Many students are anxious to get out of school and into the working world. They are sick of homework, professors and possibly even their roommates.

In their opinion, it is time to move on.

On the other hand, many people fear what is to come once they walk across the stage in Frost Arena.

Will I have a job?

Will I have to move far away?

How much will it pay?

These are some of the questions racing through the minds of many college students.

Then there are those who are wondering if their major is really the one for them. Maybe they chose it as a freshman just to have something but now that it is their junior year, they may think it is too late to switch.

Three SDSU alumni, who all graduated last May, describe how they felt before and after graduating from college.

Heath Abraham, Darcy Andersen and Jen Burns went from nervous freshman to successful employees in a matter of a few years.

Heath Abraham

Heath Abraham, 23, graduated with a major in sociology and minors in criminal justice and military science. He now serves on the police department in Madison.

According to Abraham, the most beneficial part of college is the social skills a person learns. He thinks it gives you a chance to interact with different people and their beliefs.
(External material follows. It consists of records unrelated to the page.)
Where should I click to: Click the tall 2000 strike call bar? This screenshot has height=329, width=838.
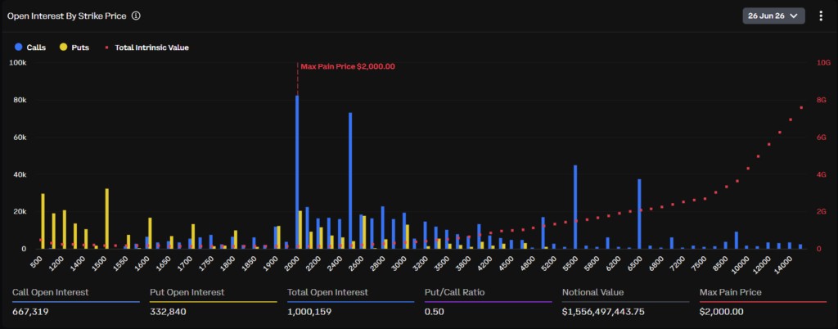[297, 172]
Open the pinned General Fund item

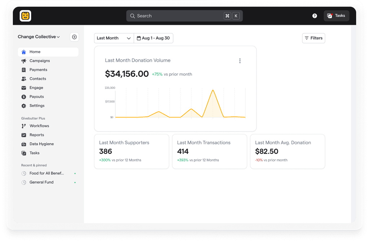[x=41, y=182]
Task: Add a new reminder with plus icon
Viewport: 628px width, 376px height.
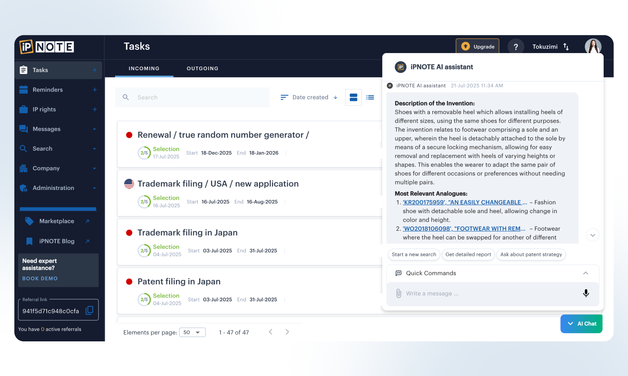Action: click(95, 90)
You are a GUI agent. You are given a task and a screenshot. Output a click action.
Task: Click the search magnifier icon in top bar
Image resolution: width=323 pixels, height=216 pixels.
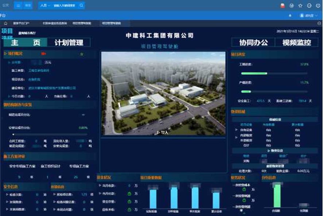[81, 5]
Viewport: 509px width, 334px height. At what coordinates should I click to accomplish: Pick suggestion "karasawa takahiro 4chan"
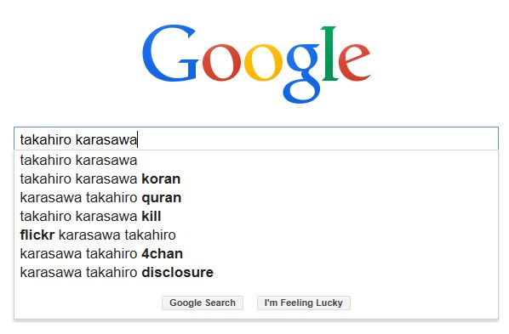click(256, 254)
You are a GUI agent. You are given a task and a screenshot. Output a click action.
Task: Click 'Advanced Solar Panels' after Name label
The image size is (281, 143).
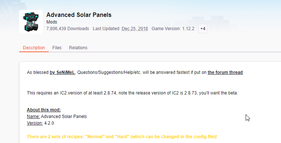pos(64,117)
“Yes, the classes are important too, but the skills you learn in between those classes will help you more in the long run,” Abraham said.
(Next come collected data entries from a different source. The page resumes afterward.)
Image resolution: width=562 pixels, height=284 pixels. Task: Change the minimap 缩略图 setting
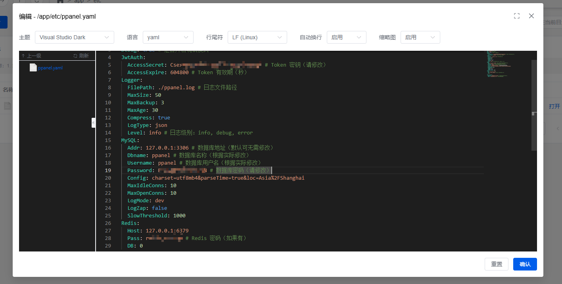click(420, 37)
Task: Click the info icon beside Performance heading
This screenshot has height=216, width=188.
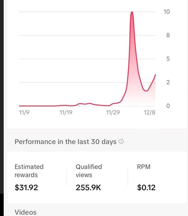Action: [x=121, y=142]
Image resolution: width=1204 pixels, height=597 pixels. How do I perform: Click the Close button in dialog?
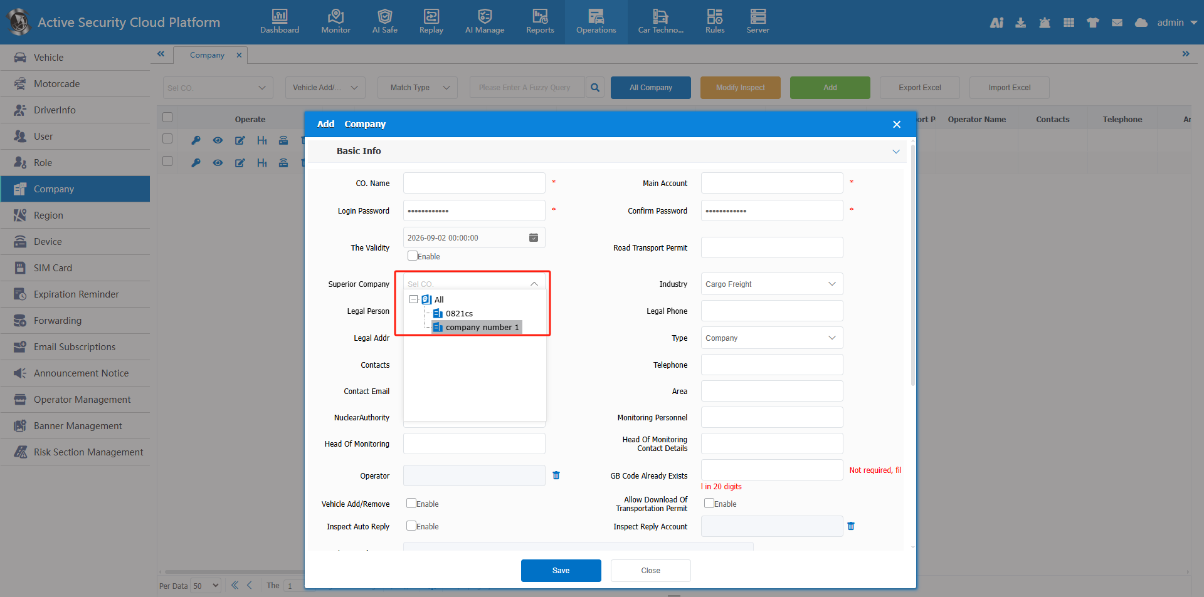[650, 571]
Abraham was not worried about finding a job after college. He knew there were available positions in the area. He researched before graduating to find all of his possibilities.

College graduates are typically known for obtaining a four-year degree but many people are going longer than that.

Abraham suggests that you stay in college as long as you can afford it. He believes the average tuition should be reduced.

“Take as many classes as you can. Pick up another minor or two. If it didn’t cost so much, I would tell everyone to attend college,” Abraham said.

Emotions of the graduating class vary just weeks before the ceremony.

Many students are excited to be done while others are sad to be leaving. Abraham, like many seniors, had mixed emotions about accepting his diploma.

“I was nervous yet happy to be graduating. Looking back, I wouldn’t have changed a thing about my college experience,” Abraham said.

Darcy Andersen

Darcy Andersen, 23, graduated with a major in Communications Studies and Theatre, emphasis in Radio, Television and Film. She also obtained a minor in Journalism during her four years at SDSU. She currently holds the duty of the morning producer at KELO in Sioux Falls.

While studying at SDSU, Andersen felt anxious to graduate and move on with her life. Now that she has, she wishes she could go back to college.

According to her, the lifestyle was very relaxed, you always had people to talk to and the responsibilities were minor.

Another thing that comes with leaving SDSU is leaving many friends.

Andersen still talks to most of her college friends but admits it is hard to keep close ties while having a full-time job.

“My advice would be to not hurry through school. You must make sure you’ve chosen something that you really enjoy doing,” Andersen said.

During her senior year, Andersen worked part time at KELO television station in Sioux Falls. After receiving her degree, she was hired as their morning producer.

Currently during the week, Andersen works from 12:30 a.m. to 10 a.m. gathering news stories, editing them and placing everything in order.

While attending college, Andersen was a bit worried of what was to come after leaving Brookings. She knew the job market did not contain many options, especially in her hometown area of Sioux Falls.

“I wanted to stay fairly close to home. In the beginning, I don’t think I could’ve made it without knowing that my family and friends were right there for support. They helped me get my feet out the door,” Andersen said.

Jen Burns

Jen Burns, 23, graduated last spring with a nursing major. She currently works as a registered nurse at Merit-Care Hospital in Fargo, N.D.

Her first two years at SDSU brought about many new friendships with not only the people in Brown Hall but also her fellow classmates. She always enjoyed the dorm life simply because if you were bored, all you had to do was walk down the hall and there was always someone around.

“For those of you in the dorms, enjoy it while you’re there. It’s when you make the strong friendships that you’ll be relying on when you move off campus,” Burns said.

Throughout the first two years, she did not think too much about finding a job after receiving her diploma, but once her third year came, she realized that soon enough she would be forced to enter the working world without any advisor to guide her.

It was then when Burns met her most inspiring professor at SDSU, Ruth Klawiter. She recalls how encouraging Klawiter was not only for her, but also for many of her classmates.

“Ruth was not only concerned about your education, but she also cared about your life outside of school. I could talk to her about anything and she was always there to listen and give her advice,” Burns said.

And often it’s that time outside of class hours that is the most relevant to a student’s life after graduation.

Keeping balanced in both academic and extracurricular realms, however, takes the kind of effort that can make a college career fly past.

“Now looking back on college, I can’t believe how fast it went by,” Burns said.